Being as it’s World Book Day we decided to quiz some off the staff in the office about their favourite books… Sadly no one has dressed up today (but to be honest Will looks a bit like Hagrid all the time anyway). There are some classic choices in here, and a few surprises too…

The Harry Potter Series – JK Rowling

Is it even possible to talk about World Book Day without mentioning JK Rowling’s incredible series? Undoubtedly responsible for introducing generations of kids (and adults) to the joys of reading you just can’t argue with the strong characterisation, perfectly paced storytelling and surprisingly complex issues and themes.

The Hunger Games Series – Suzanne Collins

Not only is The Hunger Games a powerful, fast paced adventure story, it also explores some pretty hard-hitting themes that are sometimes a little bit close to the bone. Like the greatest dystopian science fiction novels it’s set in another world and time but actually it’s really about the here and now.

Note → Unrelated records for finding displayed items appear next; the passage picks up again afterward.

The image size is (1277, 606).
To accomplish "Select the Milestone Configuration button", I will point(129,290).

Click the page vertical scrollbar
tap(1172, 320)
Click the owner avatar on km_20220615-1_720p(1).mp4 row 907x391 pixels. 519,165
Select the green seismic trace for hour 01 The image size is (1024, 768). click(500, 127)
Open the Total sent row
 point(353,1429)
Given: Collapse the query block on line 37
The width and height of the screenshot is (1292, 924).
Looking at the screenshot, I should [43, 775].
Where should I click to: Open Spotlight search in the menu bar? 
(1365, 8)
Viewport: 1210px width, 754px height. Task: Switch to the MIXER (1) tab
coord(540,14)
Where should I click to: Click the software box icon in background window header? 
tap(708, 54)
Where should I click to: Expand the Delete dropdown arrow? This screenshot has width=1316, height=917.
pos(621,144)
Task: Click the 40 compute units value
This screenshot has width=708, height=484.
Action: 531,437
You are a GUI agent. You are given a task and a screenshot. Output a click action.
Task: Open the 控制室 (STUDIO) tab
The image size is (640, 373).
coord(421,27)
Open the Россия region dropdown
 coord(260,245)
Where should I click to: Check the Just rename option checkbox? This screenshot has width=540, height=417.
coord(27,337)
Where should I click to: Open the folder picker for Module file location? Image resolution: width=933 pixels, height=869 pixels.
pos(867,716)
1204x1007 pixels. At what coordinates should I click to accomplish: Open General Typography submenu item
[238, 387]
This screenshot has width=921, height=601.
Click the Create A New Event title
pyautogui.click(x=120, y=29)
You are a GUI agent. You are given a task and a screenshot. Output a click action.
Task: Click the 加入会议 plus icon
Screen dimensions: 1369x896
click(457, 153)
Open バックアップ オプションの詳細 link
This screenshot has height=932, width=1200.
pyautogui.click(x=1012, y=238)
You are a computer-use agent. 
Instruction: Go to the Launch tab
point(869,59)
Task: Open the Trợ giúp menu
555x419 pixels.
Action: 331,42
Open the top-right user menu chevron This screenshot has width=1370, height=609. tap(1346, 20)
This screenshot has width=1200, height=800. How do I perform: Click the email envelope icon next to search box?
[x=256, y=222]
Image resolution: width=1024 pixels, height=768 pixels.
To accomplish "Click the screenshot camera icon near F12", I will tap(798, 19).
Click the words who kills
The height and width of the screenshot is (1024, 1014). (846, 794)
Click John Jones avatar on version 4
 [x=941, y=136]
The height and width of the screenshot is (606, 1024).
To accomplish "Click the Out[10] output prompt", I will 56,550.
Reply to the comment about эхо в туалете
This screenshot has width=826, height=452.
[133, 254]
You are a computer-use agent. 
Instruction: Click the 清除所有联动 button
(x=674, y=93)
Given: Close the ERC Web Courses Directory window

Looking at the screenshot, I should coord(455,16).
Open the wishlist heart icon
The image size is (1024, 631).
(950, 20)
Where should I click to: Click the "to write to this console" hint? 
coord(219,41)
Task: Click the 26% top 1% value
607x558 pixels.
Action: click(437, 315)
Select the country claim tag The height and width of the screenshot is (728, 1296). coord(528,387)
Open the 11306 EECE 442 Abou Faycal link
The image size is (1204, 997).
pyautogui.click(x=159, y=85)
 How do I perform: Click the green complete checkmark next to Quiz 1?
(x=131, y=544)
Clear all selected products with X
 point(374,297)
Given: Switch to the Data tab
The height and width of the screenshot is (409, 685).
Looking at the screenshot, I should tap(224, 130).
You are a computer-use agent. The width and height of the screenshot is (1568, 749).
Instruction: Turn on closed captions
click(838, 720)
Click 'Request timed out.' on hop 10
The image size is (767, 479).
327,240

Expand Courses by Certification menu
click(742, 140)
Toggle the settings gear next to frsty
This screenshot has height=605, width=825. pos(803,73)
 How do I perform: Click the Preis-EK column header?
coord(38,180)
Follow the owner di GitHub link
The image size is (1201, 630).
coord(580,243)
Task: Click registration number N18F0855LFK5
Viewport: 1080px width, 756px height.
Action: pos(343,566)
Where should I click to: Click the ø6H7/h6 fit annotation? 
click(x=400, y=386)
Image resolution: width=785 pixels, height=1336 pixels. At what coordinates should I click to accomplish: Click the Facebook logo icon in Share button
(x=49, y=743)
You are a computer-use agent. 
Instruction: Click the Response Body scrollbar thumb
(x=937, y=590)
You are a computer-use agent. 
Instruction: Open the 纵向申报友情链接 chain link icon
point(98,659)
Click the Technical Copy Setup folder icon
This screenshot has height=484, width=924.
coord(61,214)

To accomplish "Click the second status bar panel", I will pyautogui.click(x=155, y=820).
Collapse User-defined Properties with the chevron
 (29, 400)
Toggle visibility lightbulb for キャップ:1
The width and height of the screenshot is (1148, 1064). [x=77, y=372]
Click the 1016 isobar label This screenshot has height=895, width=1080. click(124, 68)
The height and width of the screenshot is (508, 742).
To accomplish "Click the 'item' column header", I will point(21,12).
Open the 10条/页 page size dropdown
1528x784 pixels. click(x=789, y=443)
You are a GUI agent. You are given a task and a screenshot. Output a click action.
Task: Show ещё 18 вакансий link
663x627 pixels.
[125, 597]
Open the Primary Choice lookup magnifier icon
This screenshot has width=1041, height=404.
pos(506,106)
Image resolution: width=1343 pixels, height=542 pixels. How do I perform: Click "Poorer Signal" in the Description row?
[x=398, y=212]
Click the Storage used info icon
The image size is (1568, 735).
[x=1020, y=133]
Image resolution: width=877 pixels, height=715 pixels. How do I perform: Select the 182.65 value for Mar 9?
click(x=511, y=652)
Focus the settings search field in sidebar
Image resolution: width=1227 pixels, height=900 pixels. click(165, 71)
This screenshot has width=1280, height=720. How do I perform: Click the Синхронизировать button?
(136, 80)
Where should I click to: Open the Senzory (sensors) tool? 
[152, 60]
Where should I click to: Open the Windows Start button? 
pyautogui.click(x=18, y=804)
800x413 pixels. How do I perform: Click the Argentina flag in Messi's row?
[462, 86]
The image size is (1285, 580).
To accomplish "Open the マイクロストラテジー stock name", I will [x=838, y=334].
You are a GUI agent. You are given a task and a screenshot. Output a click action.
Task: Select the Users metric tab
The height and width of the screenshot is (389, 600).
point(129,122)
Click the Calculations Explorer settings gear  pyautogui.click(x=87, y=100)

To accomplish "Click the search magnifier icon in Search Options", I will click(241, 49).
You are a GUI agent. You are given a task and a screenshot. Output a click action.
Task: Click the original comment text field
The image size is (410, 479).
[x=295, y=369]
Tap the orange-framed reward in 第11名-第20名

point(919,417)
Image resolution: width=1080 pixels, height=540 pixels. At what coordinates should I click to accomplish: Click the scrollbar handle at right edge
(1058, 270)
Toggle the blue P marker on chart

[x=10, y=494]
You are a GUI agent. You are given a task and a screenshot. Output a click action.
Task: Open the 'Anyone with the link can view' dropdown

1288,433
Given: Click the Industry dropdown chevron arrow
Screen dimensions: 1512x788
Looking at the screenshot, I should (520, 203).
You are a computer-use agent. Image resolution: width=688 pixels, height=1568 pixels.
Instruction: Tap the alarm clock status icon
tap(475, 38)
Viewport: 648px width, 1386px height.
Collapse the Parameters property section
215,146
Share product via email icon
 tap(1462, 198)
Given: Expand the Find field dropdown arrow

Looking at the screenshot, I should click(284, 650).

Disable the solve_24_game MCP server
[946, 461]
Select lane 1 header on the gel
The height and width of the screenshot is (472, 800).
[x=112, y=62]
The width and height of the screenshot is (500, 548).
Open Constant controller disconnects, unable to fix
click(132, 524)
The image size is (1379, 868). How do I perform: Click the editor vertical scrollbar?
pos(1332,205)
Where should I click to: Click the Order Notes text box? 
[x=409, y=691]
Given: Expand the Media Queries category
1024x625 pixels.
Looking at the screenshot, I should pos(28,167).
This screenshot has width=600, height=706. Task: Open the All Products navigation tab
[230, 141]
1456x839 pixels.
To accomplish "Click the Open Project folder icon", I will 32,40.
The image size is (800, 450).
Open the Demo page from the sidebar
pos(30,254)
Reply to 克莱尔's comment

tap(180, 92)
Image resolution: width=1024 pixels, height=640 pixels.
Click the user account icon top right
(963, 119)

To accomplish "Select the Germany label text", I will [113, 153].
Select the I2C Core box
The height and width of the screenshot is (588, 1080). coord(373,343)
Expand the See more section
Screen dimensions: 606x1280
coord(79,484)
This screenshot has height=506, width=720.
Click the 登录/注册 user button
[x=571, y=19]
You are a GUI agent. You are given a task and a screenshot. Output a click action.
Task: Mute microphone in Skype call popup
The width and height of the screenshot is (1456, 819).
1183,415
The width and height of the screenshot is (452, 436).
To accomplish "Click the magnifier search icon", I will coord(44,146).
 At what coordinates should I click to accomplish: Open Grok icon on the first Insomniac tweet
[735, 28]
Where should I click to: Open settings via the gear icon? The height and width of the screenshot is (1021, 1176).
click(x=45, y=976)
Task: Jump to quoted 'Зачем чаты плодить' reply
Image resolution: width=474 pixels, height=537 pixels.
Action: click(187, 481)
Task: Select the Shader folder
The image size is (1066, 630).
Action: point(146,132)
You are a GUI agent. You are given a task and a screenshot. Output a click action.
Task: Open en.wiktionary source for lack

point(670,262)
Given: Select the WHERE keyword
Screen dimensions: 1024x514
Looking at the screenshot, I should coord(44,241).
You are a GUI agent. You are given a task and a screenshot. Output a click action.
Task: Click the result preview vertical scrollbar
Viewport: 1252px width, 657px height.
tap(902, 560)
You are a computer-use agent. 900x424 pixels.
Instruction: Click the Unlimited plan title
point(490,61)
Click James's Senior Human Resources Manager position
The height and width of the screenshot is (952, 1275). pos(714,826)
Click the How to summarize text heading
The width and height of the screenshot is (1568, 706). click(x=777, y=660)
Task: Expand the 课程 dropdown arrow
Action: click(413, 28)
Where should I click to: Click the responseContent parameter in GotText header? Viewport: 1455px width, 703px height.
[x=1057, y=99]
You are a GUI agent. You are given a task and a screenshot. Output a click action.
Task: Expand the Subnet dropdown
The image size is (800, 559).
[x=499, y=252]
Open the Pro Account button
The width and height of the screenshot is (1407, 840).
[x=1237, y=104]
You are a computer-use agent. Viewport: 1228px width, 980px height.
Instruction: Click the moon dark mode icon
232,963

The Girl on the Train – Paula Hawkins

At the heart of The Girl on the Train is a satisfying mystery story, with plot twists and turns that will keep you guessing to the end just like any classic detective novel. But what really sets it apart is the way that we can all identify with the way the central character watches the world going by her, wondering just what might be going on behind closed doors and windows.

The Year of Living Danishly – Helen Russell

A genuinely interesting look at how people live in Denmark, the happiest place in the world – despite the long winters and the short days. The author spends a year living Danishly and reports back on what she believes the Danes get right, what they get wrong and what we could learn from them.

Blood Meridian – Cormac McCarthy

It’s difficult to single out one of McCarthy’s novels – The Road and No Country for Old Men tend to get most of the attention, but it’s this tale of a character known only as the kid’s experiences with the notorious Glanton Gang and a terrifying figure known only as The Judge in the mid 1800s that we grips us the most. McCarthy’s unconventional use of prose takes some getting used to but the power of his words is undeniable.

The Sandman Saga – Neil Gaiman

If ever there was an argument for comics as literature this is it right here. You can read each collected arc individually, but as a whole it’s like an epic tragedy, telling the tale of Dream of the Endless. Gaiman’s storytelling (as in his prose novels) is excellent and his appropriation and reweaving of strands of mythology is masterful. Combined with Dave McKean’s cover art there really is still little to touch it.

So that’s (some of) our favourites – we could write or talk about books all day, but sadly work gets in the way. What do you think? What are your favourite books? We would love to hear! Leave a comment below or tweet us.


  1. I loved the Hunger Games books read them before watching the films and the unique thing about it is, there wasn’t anything missed out, everything was explained in detail and how I imagined it from reading the books is exactly how it was in the films.